● YOUR TASK
Nothing but the lines from the one containing "The height and" through the end of the entries below should appear in your answer, transcribed exactly; please drop the pictures.

● DATA SHOWN

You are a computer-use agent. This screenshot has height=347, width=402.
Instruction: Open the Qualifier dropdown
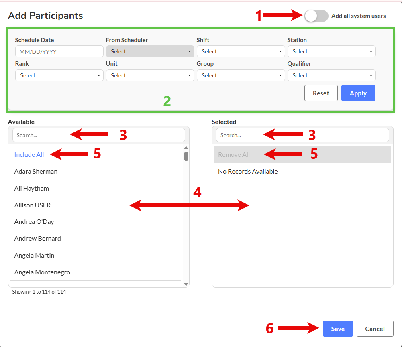tap(331, 75)
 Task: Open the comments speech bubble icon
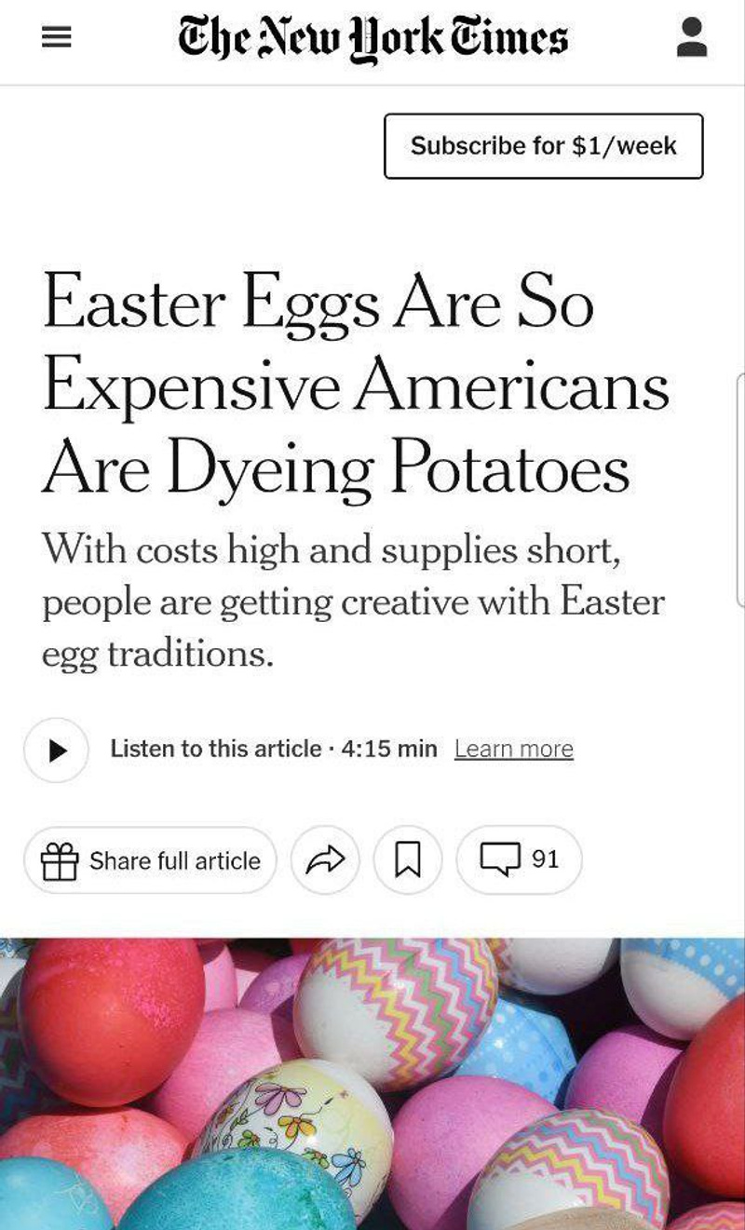(x=499, y=858)
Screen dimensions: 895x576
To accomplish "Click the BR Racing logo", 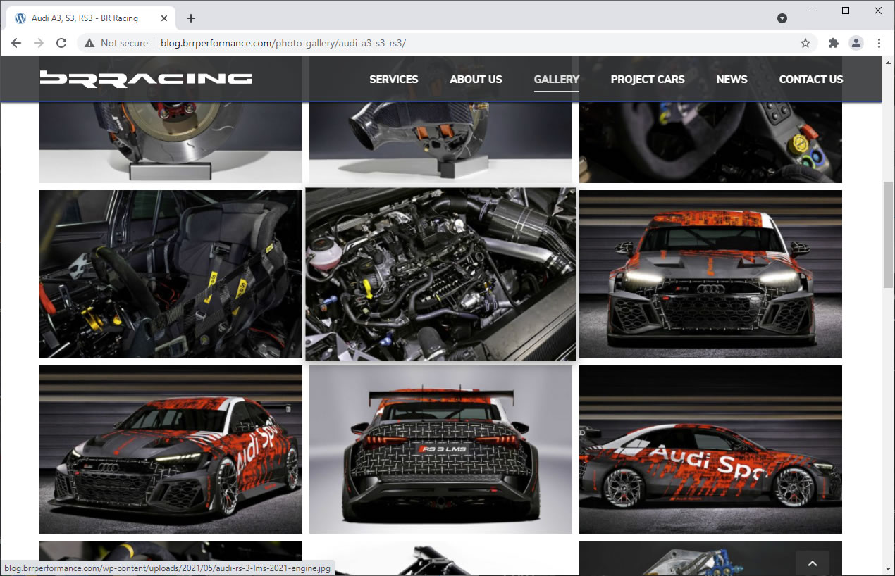I will [146, 79].
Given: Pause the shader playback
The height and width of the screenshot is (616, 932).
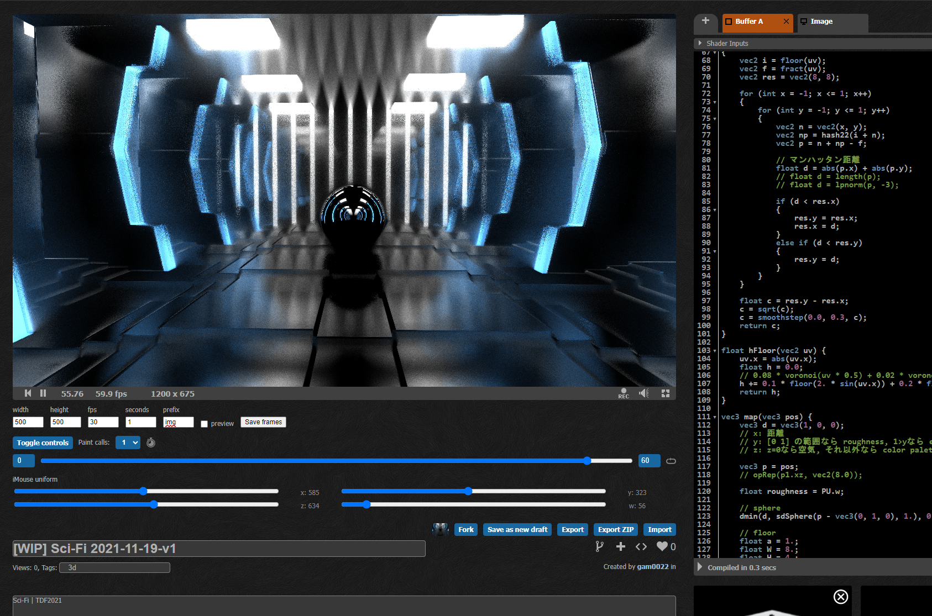Looking at the screenshot, I should pyautogui.click(x=43, y=393).
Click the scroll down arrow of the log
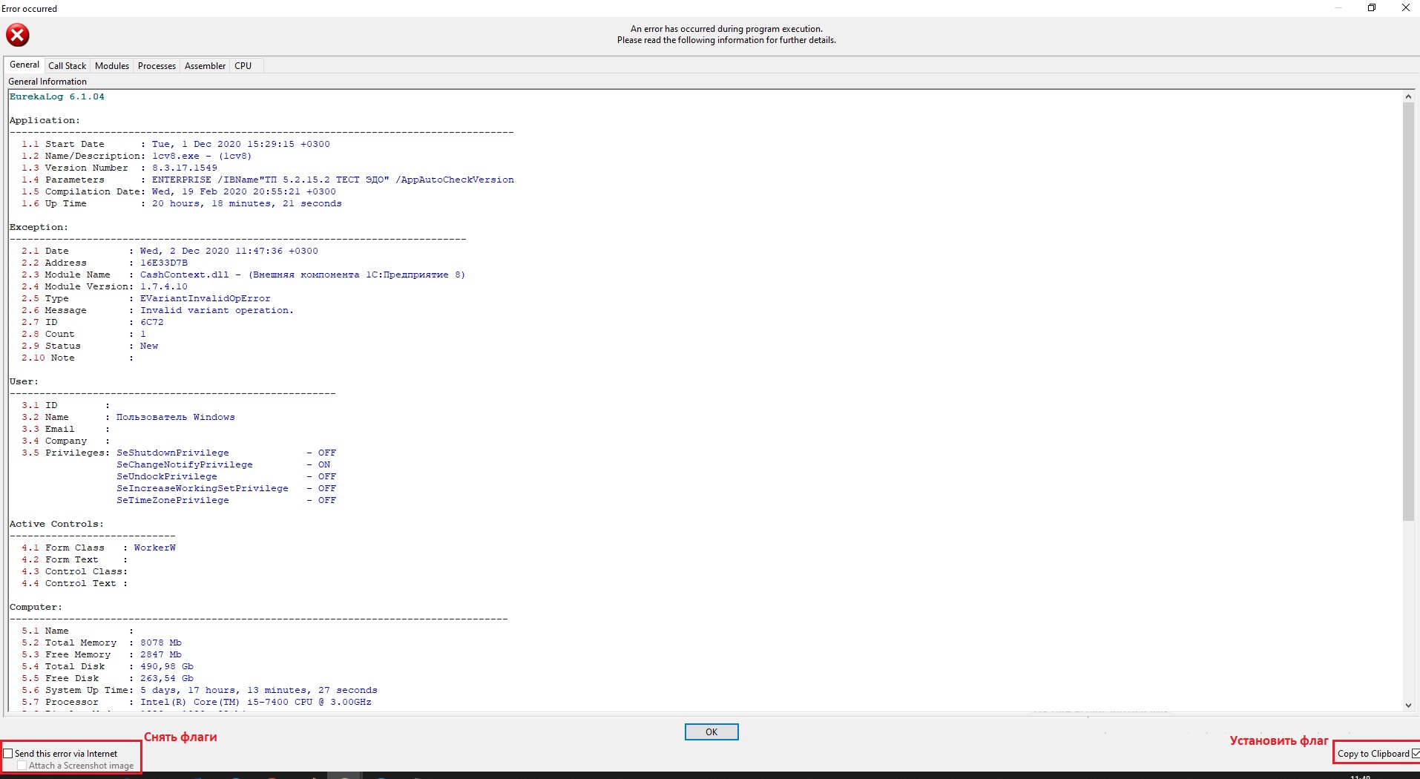 coord(1407,705)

● TASK OUTPUT
The height and width of the screenshot is (616, 932).
Looking at the screenshot, I should pyautogui.click(x=43, y=393).
Click the scroll down arrow of the log
 coord(1407,705)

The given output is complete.